Bu nedenle çocukların yazı becerisinin en üst noktasına ulaşabilmesi için okul öncesi dönemde yazı farkındalığı kapsamında yer alan, yazı dilinin fonksiyonlarına, yapısına ve kullanımına ait bilgilerin farkında olması gerekmektedir. Yazı farkındalığı yazma becerisinin inşa edilmesini sağlayacak temeli oluşturmaktadır.

2.4.1.2.1. Yazı Farkındalığı

Yazı farkındalığı Pilten ve Temur (2009:20) tarafından, “yazının işlevlerinin farkına varma, yazıyı oluşturan birimleri yani metin, cümle, sözcük, harfi tanıma, bunların işlevlerini öğrenme, yazının yönü gibi noktaları ifade etme” olarak tanımlanmaktadır.
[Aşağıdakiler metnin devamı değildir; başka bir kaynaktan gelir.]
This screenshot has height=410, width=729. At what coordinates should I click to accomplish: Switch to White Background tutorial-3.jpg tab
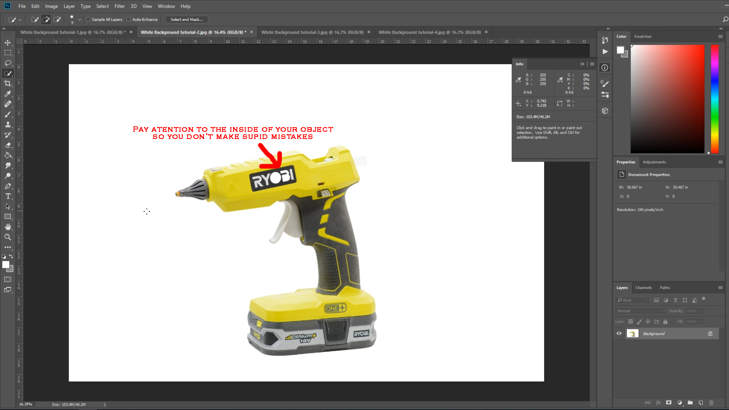click(312, 32)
Ezell ve Justice (2005:76) tarafından ise “yazılı dilin şeklinin ve fonksiyonun anlaşılması olarak” tanımlanmaktadır.

Yazı farkındalığı kavramı; çevresel yazıların anlaşılması, sözcükler arasındaki boşluklar, sözcük, cümle gibi yazıyı oluşturan birimleri ifade eden yazı kavramları ve alfabe bilgisi ilgili bileşenleri kapsamaktadır (Pullen ve Justice, 2003: 89; Vukelich ve diğerleri, 2008: 154). Bunlara ek olarak alfabedeki harflerin bazılarını bilme, alfabedeki harflerin bazılarının seslerini bilme, harflerin büyük ve küçük harf olarak tanımlandığını bilme, çevredeki logoları tanıma ve çevresel yazıları okuma, okuma ve yazmayla ilgili

olan “sözcük, harf, okuma, yazma” gibi terimleri kullanma, sözcükteki ilk harfi gösterme, yazının soldan sağa doğru okunduğunu parmağıyla gösterme, kitabın başını/sonunu-önünü/arkasını gösterme, çevredeki yazılara ilgi gösterme gibi becerileri de kapsamaktadır (Mcginty, Sofka, Suttton ve Justice, 2006: 78).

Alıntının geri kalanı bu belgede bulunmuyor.